Document passage:

Slender tigertail
- Conservation status: Near Threatened (IUCN 3.1)

Scientific classification
- Kingdom: Animalia
- Phylum: Arthropoda
- Clade: Pancrustacea
- Class: Insecta
- Order: Odonata
- Infraorder: Anisoptera
- Family: Synthemistidae
- Genus: Tonyosynthemis
- Species: T. ofarrelli
- Binomial name: Tonyosynthemis ofarrelli (Theischinger & Watson, 1986)
- Synonyms: Synthemis ofarrelli Theischinger & Watson, 1986;

= Tonyosynthemis ofarrelli =

- Authority: (Theischinger & Watson, 1986)
- Conservation status: NT
- Synonyms: Synthemis ofarrelli Theischinger & Watson, 1986

Species of dragonfly

Tonyosynthemis ofarrelli, more commonly known as the slender tigertail, is a species of Odonata from the family Synthemistidae. It is found in Queensland, Australia, along the eastern coast. They tend to live along or near freshwater streams or rivers, which is also where Odonata tend to lay their eggs.

==Life==
As an adult, Tonyosynthemis ofarrelli is a predator, feeding on smaller dragonflies and larvae. Females lay their eggs along streams. Samples of larvae and exuviae were collected at multiple sites in the 1990s in north-eastern New South Wales, Australia. The sites consisted of the Timbara River near Billyrimba, the Boonoo Boonoo Falls, and at Wild Bull Park along the Wilson River, also nicknamed "The Bluff". Researchers successfully collected first-instar exuviae and a specimen of a female along the Wilson River, which matches the description from an earlier specimen of a confirmed male Tonyosynthemis ofarrelli, so scientists have concluded that the female specimen collected is that of Tonyosynthemis ofarrelli.

Given information:

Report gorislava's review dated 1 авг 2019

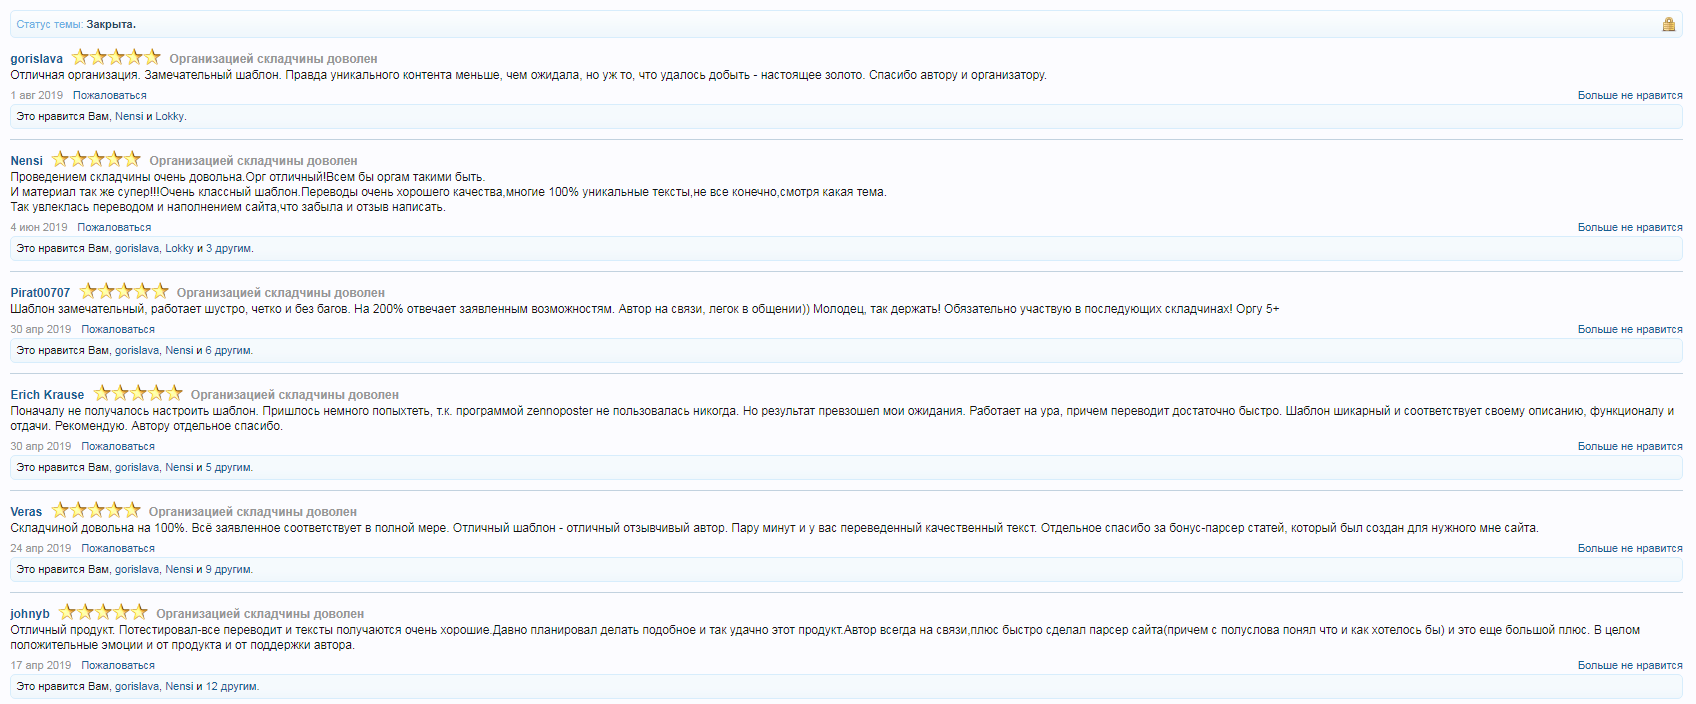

Aim of the task:
Please answer these questions from the slender tigertail text:
(a) To which family does the species belong?
(b) In which Australian state is it found?
(c) Along which river does Wild Bull Park lie?

Final answer:
(a) Synthemistidae
(b) Queensland, along the eastern coast
(c) The Wilson River